*GIVEN RECORDS*.
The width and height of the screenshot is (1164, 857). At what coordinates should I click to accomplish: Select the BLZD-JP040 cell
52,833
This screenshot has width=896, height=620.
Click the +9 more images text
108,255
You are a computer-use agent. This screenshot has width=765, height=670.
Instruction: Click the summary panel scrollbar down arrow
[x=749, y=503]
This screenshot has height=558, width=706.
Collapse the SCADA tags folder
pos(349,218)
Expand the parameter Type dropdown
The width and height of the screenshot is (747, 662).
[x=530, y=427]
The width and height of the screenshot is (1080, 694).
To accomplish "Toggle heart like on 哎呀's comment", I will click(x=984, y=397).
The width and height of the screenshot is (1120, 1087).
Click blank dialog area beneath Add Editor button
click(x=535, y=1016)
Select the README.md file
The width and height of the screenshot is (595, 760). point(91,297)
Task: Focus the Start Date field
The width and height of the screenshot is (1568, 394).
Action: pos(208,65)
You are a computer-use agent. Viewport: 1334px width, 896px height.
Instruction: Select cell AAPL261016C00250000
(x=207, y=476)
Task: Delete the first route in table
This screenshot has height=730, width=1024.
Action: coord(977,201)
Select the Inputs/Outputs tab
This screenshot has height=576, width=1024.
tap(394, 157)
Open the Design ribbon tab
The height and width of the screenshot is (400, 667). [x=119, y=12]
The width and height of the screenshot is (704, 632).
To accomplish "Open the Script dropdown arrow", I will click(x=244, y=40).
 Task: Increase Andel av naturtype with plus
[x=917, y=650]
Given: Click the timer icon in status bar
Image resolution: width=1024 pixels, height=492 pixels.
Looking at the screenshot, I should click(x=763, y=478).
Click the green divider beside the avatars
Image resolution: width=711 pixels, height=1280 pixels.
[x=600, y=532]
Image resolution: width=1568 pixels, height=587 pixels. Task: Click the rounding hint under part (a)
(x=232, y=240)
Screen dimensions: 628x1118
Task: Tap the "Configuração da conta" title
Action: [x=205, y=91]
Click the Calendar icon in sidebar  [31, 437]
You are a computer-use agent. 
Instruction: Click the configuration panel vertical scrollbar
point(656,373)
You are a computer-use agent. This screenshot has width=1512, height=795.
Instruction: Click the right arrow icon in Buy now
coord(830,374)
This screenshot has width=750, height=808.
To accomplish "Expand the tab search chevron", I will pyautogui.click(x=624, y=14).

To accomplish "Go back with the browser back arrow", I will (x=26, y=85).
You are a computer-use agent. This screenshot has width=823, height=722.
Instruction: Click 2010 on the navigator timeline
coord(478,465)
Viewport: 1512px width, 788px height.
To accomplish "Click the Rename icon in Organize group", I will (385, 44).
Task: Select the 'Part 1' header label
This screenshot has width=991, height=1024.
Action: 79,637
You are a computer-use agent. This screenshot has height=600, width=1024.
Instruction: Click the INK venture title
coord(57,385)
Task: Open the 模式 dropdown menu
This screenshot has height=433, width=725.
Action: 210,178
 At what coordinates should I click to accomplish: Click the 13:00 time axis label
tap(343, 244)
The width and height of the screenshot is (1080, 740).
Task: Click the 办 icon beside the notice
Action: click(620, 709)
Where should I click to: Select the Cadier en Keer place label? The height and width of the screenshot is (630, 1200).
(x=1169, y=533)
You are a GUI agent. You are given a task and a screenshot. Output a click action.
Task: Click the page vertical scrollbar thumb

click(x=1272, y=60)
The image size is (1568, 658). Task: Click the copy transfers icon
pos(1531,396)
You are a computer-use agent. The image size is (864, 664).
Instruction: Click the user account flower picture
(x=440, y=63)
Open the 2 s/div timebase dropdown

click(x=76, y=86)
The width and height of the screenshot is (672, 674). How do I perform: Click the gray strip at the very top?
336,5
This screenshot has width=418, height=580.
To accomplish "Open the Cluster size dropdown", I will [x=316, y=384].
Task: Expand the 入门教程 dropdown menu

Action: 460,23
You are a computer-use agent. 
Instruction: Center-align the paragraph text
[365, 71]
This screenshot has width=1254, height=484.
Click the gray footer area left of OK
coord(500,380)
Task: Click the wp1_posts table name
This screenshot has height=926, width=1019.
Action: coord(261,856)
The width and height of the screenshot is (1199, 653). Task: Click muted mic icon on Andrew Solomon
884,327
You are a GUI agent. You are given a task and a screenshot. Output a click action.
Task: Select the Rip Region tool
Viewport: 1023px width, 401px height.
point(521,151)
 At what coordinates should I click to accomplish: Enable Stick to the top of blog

*BRIEF*. Your reply must contain exactly the lines from the first line of the data through the line holding "Given: Click the timer icon in status bar", and nothing more.

*EXPECTED OUTPUT*.
The width and height of the screenshot is (1164, 857). At what coordinates should I click to accomplish: Select the BLZD-JP040 cell
52,833
This screenshot has width=896, height=620.
Click the +9 more images text
108,255
You are a computer-use agent. This screenshot has width=765, height=670.
Instruction: Click the summary panel scrollbar down arrow
[x=749, y=503]
This screenshot has height=558, width=706.
Collapse the SCADA tags folder
pos(349,218)
Expand the parameter Type dropdown
The width and height of the screenshot is (747, 662).
[x=530, y=427]
The width and height of the screenshot is (1080, 694).
To accomplish "Toggle heart like on 哎呀's comment", I will click(x=984, y=397).
The width and height of the screenshot is (1120, 1087).
Click blank dialog area beneath Add Editor button
click(x=535, y=1016)
Select the README.md file
The width and height of the screenshot is (595, 760). point(91,297)
Task: Focus the Start Date field
The width and height of the screenshot is (1568, 394).
Action: pos(208,65)
You are a computer-use agent. Viewport: 1334px width, 896px height.
Instruction: Select cell AAPL261016C00250000
(x=207, y=476)
Task: Delete the first route in table
This screenshot has height=730, width=1024.
Action: coord(977,201)
Select the Inputs/Outputs tab
This screenshot has height=576, width=1024.
tap(394, 157)
Open the Design ribbon tab
The height and width of the screenshot is (400, 667). [x=119, y=12]
The width and height of the screenshot is (704, 632).
To accomplish "Open the Script dropdown arrow", I will click(x=244, y=40).
 Task: Increase Andel av naturtype with plus
[x=917, y=650]
Given: Click the timer icon in status bar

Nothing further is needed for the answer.